Admission to the Fisk University Master’s in Chemistry Graduate Program is open to persons who have graduated from an accredited college and earned a B.A. or B.S. degree in chemistry or in a related field. Students should have a chemistry background equivalent to at least 25 hours of undergraduate coursework.

When students lack a background perceived to be adequate in chemistry, they may be admitted conditionally and required to take certain undergraduate courses before formally entering the Master of Arts program.

Acceptance of Transfer Credit in the Graduate Program

Transfer of Credits follows the general rules provided in Section I of this Handbook.


Graduation Requirements

A minimum total 30 semester hours of graduate credit is required. At least 21 semester hours must be in chemistry courses. Courses in chemistry-related fields must recommended by the student’s thesis advisor and be approved by the Director of Graduate studies and should be relevant to the research program of the student.

An overall GPA of 3.0 must be maintained.


Course Requirements

Completion of at least 30 semester hours of coursework is required. This coursework should include at least 6 hours, and no more than 9 hours, of chemistry research and at least 21-24 hours in courses intended principally for graduate students (numbered 500 or above).

A Chemistry Graduate Student Checklist and Balance Sheet is provided at the end of this section to assist students in tracking their coursework and other required elements of the Chemistry Graduate Program.

Students must identify their research advisor for their Master’s work by the end of the first Fall Semester of Graduate School, although that selection often is made before a trainee matriculates in the graduate program at Fisk University.
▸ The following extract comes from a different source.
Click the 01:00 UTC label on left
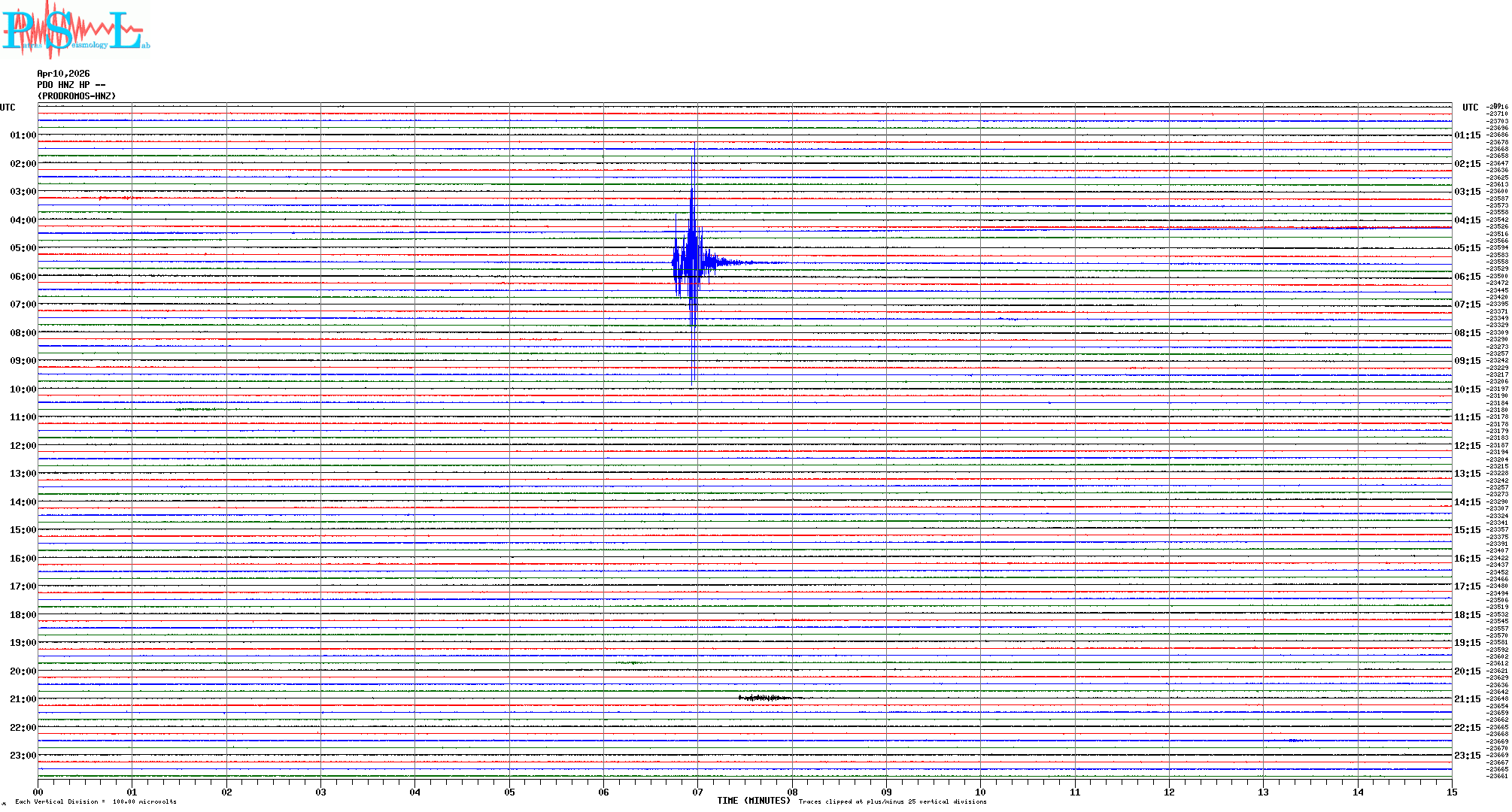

In consultation with this research advisor, and approval of the Director of Graduate Studies in Chemistry, a graduate student will choose a minimum of four graduate lecture courses (other than the above mentioned courses) from at least two of five different areas (Analytical Chemistry, Biochemistry, Inorganic Chemistry, Organic Chemistry and Physical Chemistry). Selection of remaining courses to complete the 30 hours required will take into consideration requirements to supplement research efforts and/or courses required for specialized study.

It is expected that students will earn a grade of “B” in each class, but a minimum grade of “C” may be earned in any one course. An “A” in another lecture course will be required to offset the “C” grade. Students may only balance two C grades with an A grade, and those courses must be didactic courses, not thesis research or Research Colloquium hours.